Moving around all my life, searching for the “promised land”, I found nothing but the same globalized fears and hopes. Now I understand better Gandhi’s words: be the change you want to see.
I agree with the basic sentiments in the essay, but see the faceless enemy to be those who manipulate the strings from afar. The strings run deeply into our government, military, corporations, finance, and places of higher learning.
The crux of the matter is money… the corrupt, evil pursuit of more, more, more. And that problem goes BEYOND those printed lines (borders) on the map of the USA.

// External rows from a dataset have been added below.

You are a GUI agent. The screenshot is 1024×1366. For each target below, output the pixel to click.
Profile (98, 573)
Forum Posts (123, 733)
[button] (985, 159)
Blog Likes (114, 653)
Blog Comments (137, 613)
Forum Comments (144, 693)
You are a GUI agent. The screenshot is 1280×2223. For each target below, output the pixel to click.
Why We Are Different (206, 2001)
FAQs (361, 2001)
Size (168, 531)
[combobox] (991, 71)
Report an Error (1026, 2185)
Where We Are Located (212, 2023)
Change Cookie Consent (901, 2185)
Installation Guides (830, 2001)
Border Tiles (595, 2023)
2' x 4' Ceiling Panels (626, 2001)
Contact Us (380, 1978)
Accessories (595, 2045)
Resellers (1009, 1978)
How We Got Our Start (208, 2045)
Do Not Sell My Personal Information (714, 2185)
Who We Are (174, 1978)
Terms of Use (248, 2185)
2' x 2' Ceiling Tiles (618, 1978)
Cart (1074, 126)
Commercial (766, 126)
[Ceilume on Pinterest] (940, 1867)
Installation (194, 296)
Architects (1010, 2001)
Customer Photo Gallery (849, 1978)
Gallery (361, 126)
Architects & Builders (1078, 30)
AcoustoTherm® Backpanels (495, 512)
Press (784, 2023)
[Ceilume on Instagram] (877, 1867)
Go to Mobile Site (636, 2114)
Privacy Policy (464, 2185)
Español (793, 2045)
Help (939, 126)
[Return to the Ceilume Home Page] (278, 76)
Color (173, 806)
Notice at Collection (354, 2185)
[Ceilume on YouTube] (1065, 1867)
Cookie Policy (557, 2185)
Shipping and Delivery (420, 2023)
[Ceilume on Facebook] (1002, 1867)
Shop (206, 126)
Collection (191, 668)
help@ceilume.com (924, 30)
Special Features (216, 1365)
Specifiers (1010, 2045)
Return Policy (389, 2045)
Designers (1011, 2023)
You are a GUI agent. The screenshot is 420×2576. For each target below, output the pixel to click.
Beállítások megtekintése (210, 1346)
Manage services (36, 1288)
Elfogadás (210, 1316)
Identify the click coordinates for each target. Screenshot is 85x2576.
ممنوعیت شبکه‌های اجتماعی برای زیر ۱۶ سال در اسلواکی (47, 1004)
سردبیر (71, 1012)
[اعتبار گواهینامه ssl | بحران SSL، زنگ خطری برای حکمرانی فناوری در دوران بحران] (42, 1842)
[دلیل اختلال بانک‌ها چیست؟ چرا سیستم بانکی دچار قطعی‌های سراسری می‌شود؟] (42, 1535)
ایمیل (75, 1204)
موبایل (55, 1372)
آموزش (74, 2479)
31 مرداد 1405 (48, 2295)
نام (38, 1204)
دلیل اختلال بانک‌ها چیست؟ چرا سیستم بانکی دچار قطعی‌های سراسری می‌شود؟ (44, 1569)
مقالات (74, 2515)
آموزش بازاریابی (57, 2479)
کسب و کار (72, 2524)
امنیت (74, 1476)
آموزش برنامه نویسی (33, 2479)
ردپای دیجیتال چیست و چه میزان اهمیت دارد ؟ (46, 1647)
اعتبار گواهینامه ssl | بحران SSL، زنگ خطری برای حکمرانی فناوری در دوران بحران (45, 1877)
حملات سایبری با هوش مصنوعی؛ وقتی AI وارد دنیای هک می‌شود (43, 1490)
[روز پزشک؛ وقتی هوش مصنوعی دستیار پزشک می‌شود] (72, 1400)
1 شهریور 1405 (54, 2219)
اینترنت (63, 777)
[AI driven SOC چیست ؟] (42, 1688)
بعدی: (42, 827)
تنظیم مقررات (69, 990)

The problem is not confined to the US. It goes all over the planet. Monsanto has its evil practices going in every country where there is sunlight and there are plants growing.
There is NO place left to hide while the evil ones implode. There are only places of relative safety. It might be “safer” to hide in the woods in a Unibomber Cabin, miles from the closest road. It might be less safe to run to Peru and hang with the ex-pats in one of the smaller, more trendy towns. And it might be the least safe to stay in one of the major cities in the US.
Regardless of what you decide, there will be challenges that relate directly back to those who are pulling the strings… directly back to those who own our country and our government and our corporations and our banks and our institutions.